Deep understanding and modelling of the hierarchical structure of Prosody
The ProsoDeep project seeks to gain a deeper understanding of the hierarchical structure of the language of prosody through the utilisation of deep models. The models are designed to facilitate the advanced exploration of prosodic phenomena in lingustics, as well as advancements in speech technologies that rely both on the synthesis of prosody, e.g. expressive text-to-speech (TTS) systems, and its analysis, e.g. automatic speech recognition (ASR) and speech emotion recognition (SER).
The different models developed within the ProsoDeep project are based on the Superposition of Functional Contours (SFC) model, which is a top-down approach that aims to decompose prosodic contours into their constituent functionally relevant elementary contours, named also prosodic prototypes or clichés [sfc]. They include the:
- PySFC model -- a Python implementation of the original SFC model [pysfc],
- Weighted SFC (WSFC) model -- that incorporates the modelling of prominence of the extracted prosodic prototypes [wsfc],
- Variational Prosody Model (VPM) -- that models the linguistic conext specific variability of the prosodic prototypes [vpm], and
- Variational Recurrent Prosody Model (VRPM) -- that decouples the context specific variability from function scope [vrpm].
The code implementation for all of the models is written in Python and is available as free software under a GNU General Public License v3.
The code includes a code base package named prosodeep
and a main execution script prosodeep.py
. The script controls the execution flow and carries out data loading, model initialisation, training and evaluation.
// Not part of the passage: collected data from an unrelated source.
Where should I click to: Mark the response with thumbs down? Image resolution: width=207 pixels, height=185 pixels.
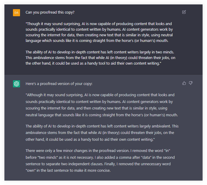(x=191, y=83)
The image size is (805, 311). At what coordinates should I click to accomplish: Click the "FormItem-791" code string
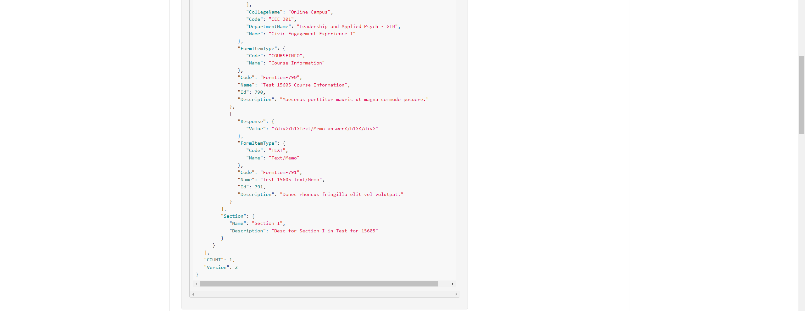pyautogui.click(x=280, y=173)
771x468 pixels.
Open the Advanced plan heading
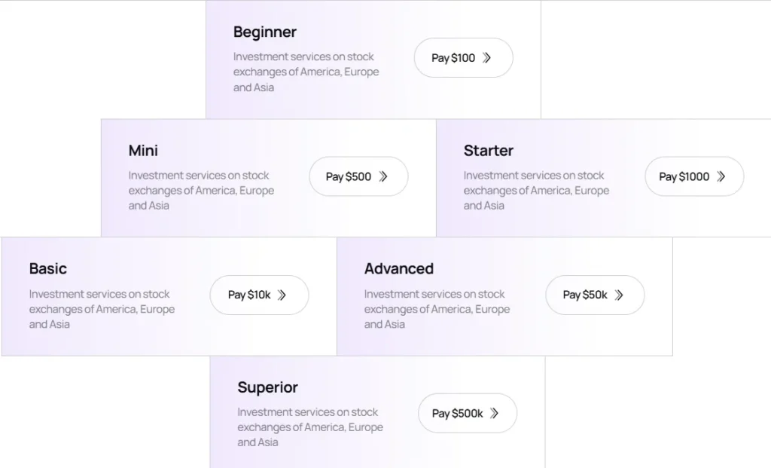398,269
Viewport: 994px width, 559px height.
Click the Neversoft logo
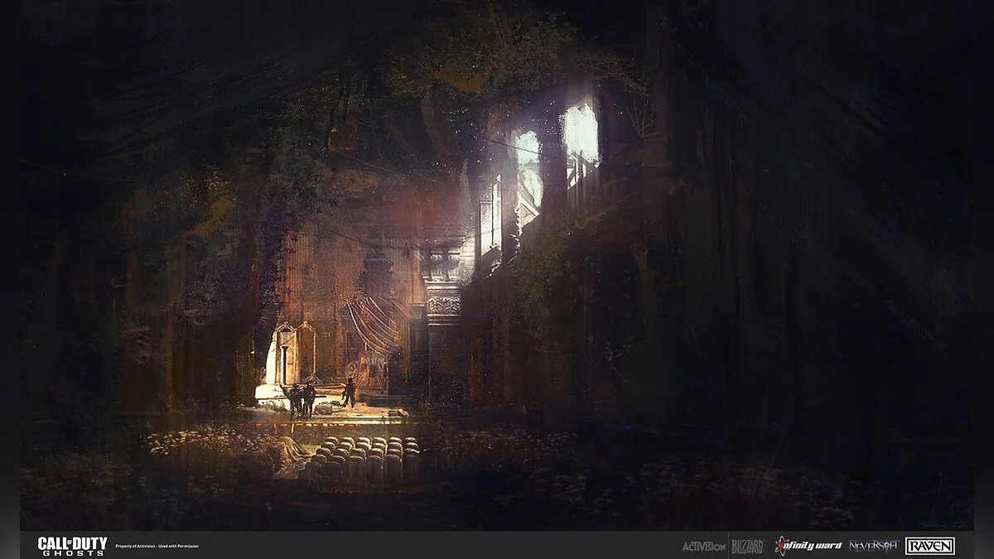[874, 546]
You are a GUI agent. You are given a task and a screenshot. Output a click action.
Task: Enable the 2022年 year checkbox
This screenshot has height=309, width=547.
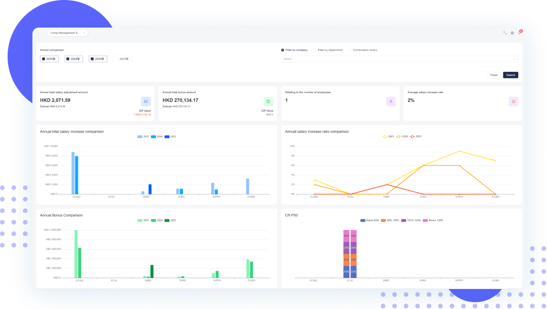tap(116, 59)
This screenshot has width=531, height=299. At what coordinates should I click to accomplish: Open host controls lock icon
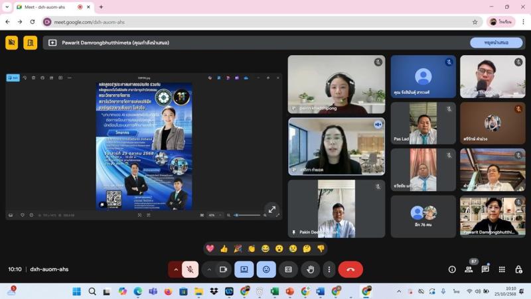(518, 269)

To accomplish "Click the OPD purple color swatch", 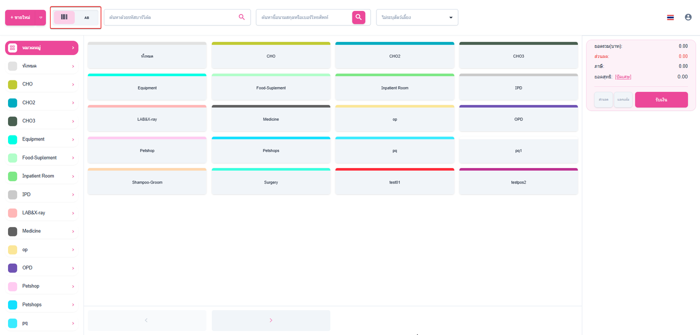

Instructions on its use and the various parameters will be made available soon on Read the Docs at https://prosodeep.readthedocs.io/
The prosodeep
package comprises the following modules:
-
prosodeep_params.py
-- parameter setting module that includes (this list is not exhaustive):- model selection -- which type of contour generators to use, and what training approach to use, i.e. joint backpropagation training or analysis-by-synthesis,
- model hyperparameters -- number of points to be sampled from the pitch, number of training iterations, number of hidden units, layers, type of activation, learning rate, regularisation parameters, type of optimizer, early stopping, validation and test set ratios,
- data related parameters -- type of input data, phrase level functional contours, local functional contours,
- general control parameters -- use of preprocessed data, use of trained models, plotting, saving.
-
prosodeep_corpus.py
-- holds all the functions that are used to consolidate and work with the corpus of data that is directly fed and output from the SFC model. The corpus is a Pandas data frame object, which allows easy data access and analysis. -
prosodeep_data.py
-- comprises functions that read the input data files and calculate the$f_0$ and duration coefficients, -
prosodeep_learn.py
-- holds the training functions for backpropagation and analysis_by_synthesis, -
prosodeep_model.py
-- holds all of the neural network models used by the various prosody models, -
prosodeep_dsp.py
-- holds DSP functions for smoothing the pitch contour based on SciPy, -
prosodeep_plot.py
-- holds the plotting functions based on matplotlib and seaborn.
Currently, prosodeep
supports the standard Praat TextGrid
annotations, and calculates pitch based on Praat PointProcess
pitch mark files. We plan to integrate state-of-the-art pitch extractors in the near future, e.g. the Kaldi pitch extractor.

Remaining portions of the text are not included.